I'm wondering if any best practices exist for guidelines as to what should and should not go into a validator control. My thought and practice was that it should be basic sanity checking (i.e. did the user enter all the required inputs? Is there 10 digits in the phone number, is the email address in the valid form? etc..), but I've recently run across a fair bit of asp.net code that is using validators for much more complex validation (i.e. web service calls to verify addresses or that the user id and name match).

Are there any schools of thought out there regarding how these more complex tasks should be encapsulated? My initial instinct is that validators are the wrong tool for the job, but I'd really like to know what other people think or have written about it. Thanks!

A: 

You're right. The p&p team has a great block in Enterprise Library, named Validation Application Block (VAB).

Validation within the UI is fine if you are collecting values directly from users, but you may need to do more.
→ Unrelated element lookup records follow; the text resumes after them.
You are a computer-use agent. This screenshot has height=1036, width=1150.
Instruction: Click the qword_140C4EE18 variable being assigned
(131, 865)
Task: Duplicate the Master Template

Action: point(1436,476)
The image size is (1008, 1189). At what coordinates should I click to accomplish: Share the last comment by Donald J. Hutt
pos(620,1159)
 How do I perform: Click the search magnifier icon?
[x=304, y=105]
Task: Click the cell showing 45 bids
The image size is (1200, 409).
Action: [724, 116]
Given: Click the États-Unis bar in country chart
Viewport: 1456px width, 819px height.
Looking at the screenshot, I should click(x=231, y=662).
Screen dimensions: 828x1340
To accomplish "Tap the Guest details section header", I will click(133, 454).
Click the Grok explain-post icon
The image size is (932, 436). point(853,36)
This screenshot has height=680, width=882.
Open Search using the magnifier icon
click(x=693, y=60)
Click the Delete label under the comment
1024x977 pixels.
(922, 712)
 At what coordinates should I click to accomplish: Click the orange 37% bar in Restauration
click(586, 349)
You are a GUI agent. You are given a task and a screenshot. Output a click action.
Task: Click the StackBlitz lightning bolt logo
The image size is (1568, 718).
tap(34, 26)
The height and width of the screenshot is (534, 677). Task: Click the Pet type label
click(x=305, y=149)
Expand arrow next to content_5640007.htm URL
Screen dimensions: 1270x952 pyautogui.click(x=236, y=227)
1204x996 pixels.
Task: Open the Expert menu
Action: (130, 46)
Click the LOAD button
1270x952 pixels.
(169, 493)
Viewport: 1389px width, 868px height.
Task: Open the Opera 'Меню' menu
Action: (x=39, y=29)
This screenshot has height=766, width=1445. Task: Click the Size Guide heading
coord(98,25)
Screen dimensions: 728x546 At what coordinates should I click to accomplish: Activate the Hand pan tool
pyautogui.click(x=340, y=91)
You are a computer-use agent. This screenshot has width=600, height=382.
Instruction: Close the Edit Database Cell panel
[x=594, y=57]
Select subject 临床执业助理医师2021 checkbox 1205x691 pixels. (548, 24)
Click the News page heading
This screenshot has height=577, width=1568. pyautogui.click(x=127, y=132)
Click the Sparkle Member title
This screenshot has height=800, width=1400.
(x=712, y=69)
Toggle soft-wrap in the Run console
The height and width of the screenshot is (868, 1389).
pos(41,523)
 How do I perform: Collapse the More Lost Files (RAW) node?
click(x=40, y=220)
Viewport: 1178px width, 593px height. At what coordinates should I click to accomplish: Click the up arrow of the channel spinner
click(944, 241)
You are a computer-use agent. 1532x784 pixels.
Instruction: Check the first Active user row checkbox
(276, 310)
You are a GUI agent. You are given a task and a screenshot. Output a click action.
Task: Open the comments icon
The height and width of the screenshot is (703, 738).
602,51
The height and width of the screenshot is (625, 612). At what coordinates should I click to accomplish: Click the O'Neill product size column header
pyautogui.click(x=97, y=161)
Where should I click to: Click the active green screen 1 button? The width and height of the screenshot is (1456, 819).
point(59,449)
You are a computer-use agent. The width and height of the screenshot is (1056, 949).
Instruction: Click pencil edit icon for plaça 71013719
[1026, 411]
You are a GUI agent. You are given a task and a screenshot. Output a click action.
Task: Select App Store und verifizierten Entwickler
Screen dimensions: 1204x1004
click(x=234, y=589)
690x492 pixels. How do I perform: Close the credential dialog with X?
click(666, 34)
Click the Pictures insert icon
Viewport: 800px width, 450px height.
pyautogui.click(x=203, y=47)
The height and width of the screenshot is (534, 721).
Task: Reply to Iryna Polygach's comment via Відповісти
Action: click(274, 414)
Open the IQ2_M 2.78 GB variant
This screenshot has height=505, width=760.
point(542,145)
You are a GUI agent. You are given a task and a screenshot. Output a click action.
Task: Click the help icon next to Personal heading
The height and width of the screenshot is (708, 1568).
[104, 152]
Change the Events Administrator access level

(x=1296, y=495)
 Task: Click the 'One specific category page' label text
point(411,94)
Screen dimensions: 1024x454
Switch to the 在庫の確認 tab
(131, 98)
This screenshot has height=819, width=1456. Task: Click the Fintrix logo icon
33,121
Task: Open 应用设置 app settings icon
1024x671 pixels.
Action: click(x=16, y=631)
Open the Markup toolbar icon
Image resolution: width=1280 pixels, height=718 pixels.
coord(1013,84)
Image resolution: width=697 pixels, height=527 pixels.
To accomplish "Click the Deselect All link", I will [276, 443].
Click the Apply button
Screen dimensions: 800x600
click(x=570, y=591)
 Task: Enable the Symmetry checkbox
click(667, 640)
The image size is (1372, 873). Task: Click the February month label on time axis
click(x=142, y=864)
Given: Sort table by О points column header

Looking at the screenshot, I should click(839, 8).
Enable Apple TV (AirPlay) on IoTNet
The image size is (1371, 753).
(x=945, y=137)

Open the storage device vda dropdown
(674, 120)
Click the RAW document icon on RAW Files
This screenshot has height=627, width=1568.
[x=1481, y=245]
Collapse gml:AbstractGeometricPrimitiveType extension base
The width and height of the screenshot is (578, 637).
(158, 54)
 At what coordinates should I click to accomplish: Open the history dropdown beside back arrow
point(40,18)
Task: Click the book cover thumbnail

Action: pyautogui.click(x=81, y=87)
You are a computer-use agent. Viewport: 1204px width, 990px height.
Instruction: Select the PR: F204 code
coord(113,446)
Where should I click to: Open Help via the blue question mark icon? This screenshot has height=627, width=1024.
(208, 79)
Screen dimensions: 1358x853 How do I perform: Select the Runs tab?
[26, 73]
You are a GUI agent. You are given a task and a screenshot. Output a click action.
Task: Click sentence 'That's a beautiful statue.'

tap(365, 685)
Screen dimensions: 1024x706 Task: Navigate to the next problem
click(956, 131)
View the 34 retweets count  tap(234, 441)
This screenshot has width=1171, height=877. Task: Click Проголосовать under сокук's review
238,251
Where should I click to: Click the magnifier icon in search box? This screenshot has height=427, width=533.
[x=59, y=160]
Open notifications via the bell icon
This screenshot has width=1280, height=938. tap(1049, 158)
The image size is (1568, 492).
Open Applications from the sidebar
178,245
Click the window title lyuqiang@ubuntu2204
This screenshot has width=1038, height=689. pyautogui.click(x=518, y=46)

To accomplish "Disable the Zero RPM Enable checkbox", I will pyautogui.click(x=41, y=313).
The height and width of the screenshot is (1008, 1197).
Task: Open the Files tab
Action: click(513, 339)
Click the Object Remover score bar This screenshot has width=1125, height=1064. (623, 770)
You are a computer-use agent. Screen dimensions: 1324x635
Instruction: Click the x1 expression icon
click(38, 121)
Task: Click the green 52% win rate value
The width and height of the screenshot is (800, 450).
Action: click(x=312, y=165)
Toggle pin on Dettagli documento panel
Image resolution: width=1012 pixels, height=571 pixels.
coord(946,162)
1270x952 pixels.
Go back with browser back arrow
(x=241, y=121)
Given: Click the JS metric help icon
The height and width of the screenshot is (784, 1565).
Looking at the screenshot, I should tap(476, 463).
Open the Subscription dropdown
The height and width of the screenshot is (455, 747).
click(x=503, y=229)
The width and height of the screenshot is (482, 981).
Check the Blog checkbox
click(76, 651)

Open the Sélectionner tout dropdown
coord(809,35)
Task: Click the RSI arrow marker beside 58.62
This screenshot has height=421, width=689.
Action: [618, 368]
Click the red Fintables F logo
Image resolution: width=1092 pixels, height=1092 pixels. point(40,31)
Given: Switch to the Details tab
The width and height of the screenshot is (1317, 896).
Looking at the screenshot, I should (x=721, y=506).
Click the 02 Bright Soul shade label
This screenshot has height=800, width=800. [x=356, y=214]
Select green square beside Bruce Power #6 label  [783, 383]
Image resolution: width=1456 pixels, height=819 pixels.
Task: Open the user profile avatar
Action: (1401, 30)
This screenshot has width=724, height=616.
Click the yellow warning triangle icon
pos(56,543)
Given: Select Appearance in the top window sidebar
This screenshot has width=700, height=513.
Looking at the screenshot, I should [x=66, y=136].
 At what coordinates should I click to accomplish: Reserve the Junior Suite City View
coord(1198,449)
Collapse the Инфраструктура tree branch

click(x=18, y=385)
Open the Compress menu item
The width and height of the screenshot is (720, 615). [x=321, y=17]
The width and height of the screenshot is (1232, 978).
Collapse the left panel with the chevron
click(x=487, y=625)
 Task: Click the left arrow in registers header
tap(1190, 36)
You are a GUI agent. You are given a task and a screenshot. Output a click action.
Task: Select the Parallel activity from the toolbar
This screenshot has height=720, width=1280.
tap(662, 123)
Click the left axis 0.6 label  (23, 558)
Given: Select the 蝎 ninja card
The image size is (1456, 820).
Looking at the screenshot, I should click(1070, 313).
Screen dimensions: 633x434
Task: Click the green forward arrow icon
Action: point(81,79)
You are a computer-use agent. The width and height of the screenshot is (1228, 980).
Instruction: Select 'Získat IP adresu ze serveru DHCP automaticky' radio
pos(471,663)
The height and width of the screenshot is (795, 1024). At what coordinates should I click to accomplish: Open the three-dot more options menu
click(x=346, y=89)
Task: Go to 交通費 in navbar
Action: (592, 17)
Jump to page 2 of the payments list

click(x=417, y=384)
For example, you may need to validate object instances that you:

  • Generate in separate tiers or components of your application
  • Retrieve from a cache, a repository, or a third-party data access layer
  • Receive from a Web Service as an object instance or a set of property values
  • Reconstruct from existing values, perhaps populating them by copying properties from a similar object or using values retrieved from a database

I'm a big fan of Enterprise Library and have good experiences with VAB. If you're not familiar with EntLib it's can be hard first time - but it rocks after that!

VAB gives you the option to create, run and host your rules in one place, but call there where you need it.

15 seconds with ASP.NET and VAB:

http://www.15seconds.com/Issue/070607.htm

Tom Hollander's blog about VAB

http://blogs.msdn.com/tomholl/archive/2006/11/27/validation-application-block-revealed.aspx

boj
It's not that I'm trying to validate something other then user input, but rather that the validation of the user input is complex and potentially expensive. After looking at your links and doing a bit of googling, I don't think that VAB is the right tool either.
Nathaniel Reinhart
Aha...you may should read/try ASP.MVC. ASP.NET it's a nice but a little mixed and dirty framework. With separation of concerns (model, view, controller) and MVC based validation tools (ie. xVal) maybe you'll find a better answer.
boj
I would definitely rather be using ASP.MVC, but unfortunately this is legacy code that isn't going anywhere today.
Nathaniel Reinhart
Aha...maybe refactoring out all validators into classes (using the strategy pattern or chaining the rules with the chain of responsibility pattern?)
boj
A: 

I don't know if it is a best practice or not, but my personal opinion is that the only thing that should be validated on the client side are things that can be completely validated on the client side. In other words, if you have to make a call to a server in order to perform the validation, you have already lost any performance gains from validating on the client. (And that is why the validation is on the client - to gain performance by avoiding a trip to the server.)

Since your business object is (or should be) performing the same validations on a submit, it makes more sense from a coding and maintenance point of view to allow the form submit and perform all the validations at that point.